TASK: Pull every line with the word "dropdown" out of the entries below.

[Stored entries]
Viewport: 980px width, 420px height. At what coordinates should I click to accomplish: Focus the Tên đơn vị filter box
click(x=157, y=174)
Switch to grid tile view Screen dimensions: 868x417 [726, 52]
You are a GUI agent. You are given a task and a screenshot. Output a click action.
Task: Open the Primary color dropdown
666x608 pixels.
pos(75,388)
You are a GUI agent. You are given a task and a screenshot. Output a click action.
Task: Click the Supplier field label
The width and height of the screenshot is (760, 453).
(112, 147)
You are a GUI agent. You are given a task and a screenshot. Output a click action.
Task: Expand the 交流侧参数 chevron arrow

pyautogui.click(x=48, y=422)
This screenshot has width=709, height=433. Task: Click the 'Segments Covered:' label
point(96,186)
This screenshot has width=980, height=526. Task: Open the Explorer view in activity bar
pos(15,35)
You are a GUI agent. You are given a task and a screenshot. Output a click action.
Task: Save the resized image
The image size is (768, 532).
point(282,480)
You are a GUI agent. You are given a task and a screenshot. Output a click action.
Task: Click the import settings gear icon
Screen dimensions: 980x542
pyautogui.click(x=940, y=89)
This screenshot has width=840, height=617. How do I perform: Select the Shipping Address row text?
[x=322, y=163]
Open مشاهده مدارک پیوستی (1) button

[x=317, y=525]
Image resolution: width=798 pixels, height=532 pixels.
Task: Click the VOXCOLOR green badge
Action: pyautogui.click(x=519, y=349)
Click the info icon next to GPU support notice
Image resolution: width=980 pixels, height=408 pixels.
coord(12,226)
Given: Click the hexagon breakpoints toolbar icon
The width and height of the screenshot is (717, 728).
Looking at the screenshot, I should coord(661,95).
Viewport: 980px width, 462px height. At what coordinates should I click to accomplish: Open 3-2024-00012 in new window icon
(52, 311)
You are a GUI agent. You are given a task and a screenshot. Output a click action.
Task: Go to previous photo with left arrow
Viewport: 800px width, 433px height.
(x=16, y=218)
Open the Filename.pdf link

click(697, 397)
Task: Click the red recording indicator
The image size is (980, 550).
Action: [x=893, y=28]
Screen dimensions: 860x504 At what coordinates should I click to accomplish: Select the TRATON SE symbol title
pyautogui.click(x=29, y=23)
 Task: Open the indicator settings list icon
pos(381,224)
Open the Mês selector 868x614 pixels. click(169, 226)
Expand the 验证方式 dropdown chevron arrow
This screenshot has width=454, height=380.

TASK SOLUTION:
Task: Open the Primary color dropdown
Expand the 验证方式 dropdown chevron arrow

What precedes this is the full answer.